═══ Records ═══

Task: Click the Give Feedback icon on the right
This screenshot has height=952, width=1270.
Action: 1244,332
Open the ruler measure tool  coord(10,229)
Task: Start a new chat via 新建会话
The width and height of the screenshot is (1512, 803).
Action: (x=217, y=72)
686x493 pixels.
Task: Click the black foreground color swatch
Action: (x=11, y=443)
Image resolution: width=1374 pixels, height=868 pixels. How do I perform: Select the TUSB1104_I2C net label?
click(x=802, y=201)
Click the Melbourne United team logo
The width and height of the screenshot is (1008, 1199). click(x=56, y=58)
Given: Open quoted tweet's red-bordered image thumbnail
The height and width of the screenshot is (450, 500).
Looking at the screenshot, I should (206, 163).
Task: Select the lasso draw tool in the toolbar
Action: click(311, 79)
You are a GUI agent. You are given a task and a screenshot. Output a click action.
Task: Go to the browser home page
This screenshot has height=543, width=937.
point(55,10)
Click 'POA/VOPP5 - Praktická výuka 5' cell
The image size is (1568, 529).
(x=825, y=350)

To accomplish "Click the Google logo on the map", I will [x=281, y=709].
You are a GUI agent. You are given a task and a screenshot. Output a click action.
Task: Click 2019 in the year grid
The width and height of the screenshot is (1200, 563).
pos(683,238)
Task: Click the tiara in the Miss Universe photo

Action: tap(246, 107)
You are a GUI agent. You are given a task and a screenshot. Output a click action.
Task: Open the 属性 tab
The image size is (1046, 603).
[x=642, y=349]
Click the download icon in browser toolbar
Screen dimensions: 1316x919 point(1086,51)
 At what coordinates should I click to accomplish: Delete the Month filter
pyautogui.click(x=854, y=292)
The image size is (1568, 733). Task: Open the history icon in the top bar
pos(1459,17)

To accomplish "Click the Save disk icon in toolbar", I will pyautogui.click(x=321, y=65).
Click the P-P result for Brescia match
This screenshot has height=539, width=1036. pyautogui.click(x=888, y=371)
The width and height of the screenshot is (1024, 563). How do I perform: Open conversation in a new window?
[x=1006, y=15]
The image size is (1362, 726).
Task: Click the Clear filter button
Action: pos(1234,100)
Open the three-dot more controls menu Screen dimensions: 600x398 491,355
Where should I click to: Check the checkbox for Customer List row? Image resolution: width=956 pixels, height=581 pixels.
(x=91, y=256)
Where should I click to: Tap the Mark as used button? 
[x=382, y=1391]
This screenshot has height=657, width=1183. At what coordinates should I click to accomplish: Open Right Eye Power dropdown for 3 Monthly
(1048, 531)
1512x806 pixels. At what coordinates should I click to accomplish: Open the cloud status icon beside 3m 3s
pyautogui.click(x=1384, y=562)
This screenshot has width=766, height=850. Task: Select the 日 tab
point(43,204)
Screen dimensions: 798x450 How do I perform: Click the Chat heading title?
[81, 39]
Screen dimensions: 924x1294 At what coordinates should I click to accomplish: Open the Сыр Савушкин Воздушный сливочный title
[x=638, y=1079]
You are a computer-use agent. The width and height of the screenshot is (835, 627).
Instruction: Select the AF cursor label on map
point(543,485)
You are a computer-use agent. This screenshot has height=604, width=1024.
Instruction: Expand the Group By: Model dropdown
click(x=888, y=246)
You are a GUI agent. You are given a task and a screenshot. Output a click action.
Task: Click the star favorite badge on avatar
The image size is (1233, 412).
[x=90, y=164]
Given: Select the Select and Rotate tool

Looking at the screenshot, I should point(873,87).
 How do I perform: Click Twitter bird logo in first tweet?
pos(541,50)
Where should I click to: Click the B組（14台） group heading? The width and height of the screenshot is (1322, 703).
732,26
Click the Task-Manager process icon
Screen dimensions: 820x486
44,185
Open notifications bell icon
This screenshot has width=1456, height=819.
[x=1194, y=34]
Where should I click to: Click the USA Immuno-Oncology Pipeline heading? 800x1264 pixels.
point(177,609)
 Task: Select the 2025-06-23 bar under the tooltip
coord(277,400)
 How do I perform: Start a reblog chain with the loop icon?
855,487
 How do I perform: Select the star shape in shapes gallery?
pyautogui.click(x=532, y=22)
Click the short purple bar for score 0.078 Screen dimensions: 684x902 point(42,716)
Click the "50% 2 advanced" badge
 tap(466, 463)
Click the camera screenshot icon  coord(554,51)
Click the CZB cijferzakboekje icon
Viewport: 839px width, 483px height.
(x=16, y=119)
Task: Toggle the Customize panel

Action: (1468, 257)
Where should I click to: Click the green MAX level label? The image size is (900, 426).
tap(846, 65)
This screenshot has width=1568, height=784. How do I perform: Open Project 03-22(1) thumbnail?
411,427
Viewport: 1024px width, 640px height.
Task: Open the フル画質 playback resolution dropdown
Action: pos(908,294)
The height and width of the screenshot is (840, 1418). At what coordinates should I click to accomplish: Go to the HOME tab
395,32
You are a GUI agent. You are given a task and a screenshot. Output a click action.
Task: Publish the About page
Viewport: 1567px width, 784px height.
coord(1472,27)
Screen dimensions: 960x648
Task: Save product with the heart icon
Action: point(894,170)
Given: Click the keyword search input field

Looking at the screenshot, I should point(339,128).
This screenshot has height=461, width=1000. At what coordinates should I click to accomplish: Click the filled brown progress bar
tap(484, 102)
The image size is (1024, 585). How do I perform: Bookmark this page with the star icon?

═══

▶ [What is being asked]: Rewrite these entries as a JSON list of strings, one string per line, skipping blank lines.

▶ [Result for this task]:
[
  "Task: Click the Give Feedback icon on the right",
  "This screenshot has height=952, width=1270.",
  "Action: 1244,332",
  "Open the ruler measure tool  coord(10,229)",
  "Task: Start a new chat via 新建会话",
  "The width and height of the screenshot is (1512, 803).",
  "Action: (x=217, y=72)",
  "686x493 pixels.",
  "Task: Click the black foreground color swatch",
  "Action: (x=11, y=443)",
  "Image resolution: width=1374 pixels, height=868 pixels. How do I perform: Select the TUSB1104_I2C net label?",
  "click(x=802, y=201)",
  "Click the Melbourne United team logo",
  "The width and height of the screenshot is (1008, 1199). click(x=56, y=58)",
  "Given: Open quoted tweet's red-bordered image thumbnail",
  "The height and width of the screenshot is (450, 500).",
  "Looking at the screenshot, I should (206, 163).",
  "Task: Select the lasso draw tool in the toolbar",
  "Action: click(311, 79)",
  "You are a GUI agent. You are given a task and a screenshot. Output a click action.",
  "Task: Go to the browser home page",
  "This screenshot has height=543, width=937.",
  "point(55,10)",
  "Click 'POA/VOPP5 - Praktická výuka 5' cell",
  "The image size is (1568, 529).",
  "(x=825, y=350)",
  "To accomplish \"Click the Google logo on the map\", I will [x=281, y=709].",
  "You are a GUI agent. You are given a task and a screenshot. Output a click action.",
  "Task: Click 2019 in the year grid",
  "The width and height of the screenshot is (1200, 563).",
  "pos(683,238)",
  "Task: Click the tiara in the Miss Universe photo",
  "Action: tap(246, 107)",
  "You are a GUI agent. You are given a task and a screenshot. Output a click action.",
  "Task: Open the 属性 tab",
  "The image size is (1046, 603).",
  "[x=642, y=349]",
  "Click the download icon in browser toolbar",
  "Screen dimensions: 1316x919 point(1086,51)",
  " At what coordinates should I click to accomplish: Delete the Month filter",
  "pyautogui.click(x=854, y=292)",
  "The image size is (1568, 733). Task: Open the history icon in the top bar",
  "pos(1459,17)",
  "To accomplish \"Click the Save disk icon in toolbar\", I will pyautogui.click(x=321, y=65).",
  "Click the P-P result for Brescia match",
  "This screenshot has height=539, width=1036. pyautogui.click(x=888, y=371)",
  "The width and height of the screenshot is (1024, 563). How do I perform: Open conversation in a new window?",
  "[x=1006, y=15]",
  "The image size is (1362, 726).",
  "Task: Click the Clear filter button",
  "Action: pos(1234,100)",
  "Open the three-dot more controls menu Screen dimensions: 600x398 491,355",
  "Where should I click to: Check the checkbox for Customer List row? Image resolution: width=956 pixels, height=581 pixels.",
  "(x=91, y=256)",
  "Where should I click to: Tap the Mark as used button? ",
  "[x=382, y=1391]",
  "This screenshot has height=657, width=1183. At what coordinates should I click to accomplish: Open Right Eye Power dropdown for 3 Monthly",
  "(1048, 531)",
  "1512x806 pixels. At what coordinates should I click to accomplish: Open the cloud status icon beside 3m 3s",
  "pyautogui.click(x=1384, y=562)",
  "This screenshot has width=766, height=850. Task: Select the 日 tab",
  "point(43,204)",
  "Screen dimensions: 798x450 How do I perform: Click the Chat heading title?",
  "[81, 39]",
  "Screen dimensions: 924x1294 At what coordinates should I click to accomplish: Open the Сыр Савушкин Воздушный сливочный title",
  "[x=638, y=1079]",
  "You are a computer-use agent. The width and height of the screenshot is (835, 627).",
  "Instruction: Select the AF cursor label on map",
  "point(543,485)",
  "You are a computer-use agent. This screenshot has height=604, width=1024.",
  "Instruction: Expand the Group By: Model dropdown",
  "click(x=888, y=246)",
  "You are a GUI agent. You are given a task and a screenshot. Output a click action.",
  "Task: Click the star favorite badge on avatar",
  "The image size is (1233, 412).",
  "[x=90, y=164]",
  "Given: Select the Select and Rotate tool",
  "Looking at the screenshot, I should point(873,87).",
  " How do I perform: Click Twitter bird logo in first tweet?",
  "pos(541,50)",
  "Where should I click to: Click the B組（14台） group heading? The width and height of the screenshot is (1322, 703).",
  "732,26",
  "Click the Task-Manager process icon",
  "Screen dimensions: 820x486",
  "44,185",
  "Open notifications bell icon",
  "This screenshot has width=1456, height=819.",
  "[x=1194, y=34]",
  "Where should I click to: Click the USA Immuno-Oncology Pipeline heading? 800x1264 pixels.",
  "point(177,609)",
  " Task: Select the 2025-06-23 bar under the tooltip",
  "coord(277,400)",
  " How do I perform: Start a reblog chain with the loop icon?",
  "855,487",
  " How do I perform: Select the star shape in shapes gallery?",
  "pyautogui.click(x=532, y=22)",
  "Click the short purple bar for score 0.078 Screen dimensions: 684x902 point(42,716)",
  "Click the \"50% 2 advanced\" badge",
  " tap(466, 463)",
  "Click the camera screenshot icon  coord(554,51)",
  "Click the CZB cijferzakboekje icon",
  "Viewport: 839px width, 483px height.",
  "(x=16, y=119)",
  "Task: Toggle the Customize panel",
  "Action: (1468, 257)",
  "Where should I click to: Click the green MAX level label? The image size is (900, 426).",
  "tap(846, 65)",
  "This screenshot has width=1568, height=784. How do I perform: Open Project 03-22(1) thumbnail?",
  "411,427",
  "Viewport: 1024px width, 640px height.",
  "Task: Open the フル画質 playback resolution dropdown",
  "Action: pos(908,294)",
  "The height and width of the screenshot is (840, 1418). At what coordinates should I click to accomplish: Go to the HOME tab",
  "395,32",
  "You are a GUI agent. You are given a task and a screenshot. Output a click action.",
  "Task: Publish the About page",
  "Viewport: 1567px width, 784px height.",
  "coord(1472,27)",
  "Screen dimensions: 960x648",
  "Task: Save product with the heart icon",
  "Action: point(894,170)",
  "Given: Click the keyword search input field",
  "Looking at the screenshot, I should point(339,128).",
  "This screenshot has height=461, width=1000. At what coordinates should I click to accomplish: Click the filled brown progress bar",
  "tap(484, 102)",
  "The image size is (1024, 585). How do I perform: Bookmark this page with the star icon?"
]